Please correct the question so that it describes the specific problem with sufficient detail to determine the appropriate answer. Do not ask a few questions at once. See “How to ask a good question?” For clarification. If the question can be reformulated according to the rules set out in the certificate , edit it .

  • one
    Are you sure that the word быстрое applicable here?) The easiest option is to sort first. Difficulty n log n will be - pavel
  • Have you tried to create it yourself (for example, according to the description in Wikipedia )? What problems have you encountered? If someone writes you an example, it’s far from the fact that he is suitable for your task. - default locale
  • @pavel is the worst case ever - asdf
  • one
    @pavel agree, now I will add a structure to the question, formally you are right, but I have a standard structure - asdf
  • one
    @defaultlocale read about the difference about small and big - asdf

2 answers 2

Well, what a question - this is the answer)

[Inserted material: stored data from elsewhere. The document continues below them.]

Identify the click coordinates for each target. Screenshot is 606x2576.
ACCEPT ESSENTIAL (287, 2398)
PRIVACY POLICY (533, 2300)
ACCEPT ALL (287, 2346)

 struct Tree{ int value; Tree* left; Tree* right; } Tree* convertToTree(vector<int>& arr, int l, int r){ if (l >= r) return 0; Tree * tmp = new Tree; tmp.value = arr[(l+r)/2]; tmp.left = convertToTree(arr, l , (l+r)/2); tmp.right = convertToTree(arr, (l+r)/2+1 ,r); return tmp; } Tree* convertToTree(vector<int>& arr){ arr.sort(); return convertToTree(arr,0,arr.size()); }
  • that is, for n! Will the options be the same tree? - asdf
  • @asdf why not. - pavel
  • That's interesting, is it pseudocode or does std::vector a sort method? - ampawd
  • @ampawd pseudocode. I showed that it is necessary to sort the vector). It seemed to me that the intention was clearer. - pavel

In the simplest version -

 struct Node { Node *left, *right; int value; Node(int value):value(value),left(nullptr),right(nullptr){} }; void addNode(Node*&root, int v) { if (root == nullptr) { root = new Node(v); return; } Node * cur = root; for(;;) { if (cur->value < v) { if (cur->right) { cur = cur->right; } else { cur->right = new Node(v); return; } } else { if (cur->left) { cur = cur->left; } else { cur->left = new Node(v); return; } } } }

I did not check the performance, but it is so simple that ... if anything, correct it :)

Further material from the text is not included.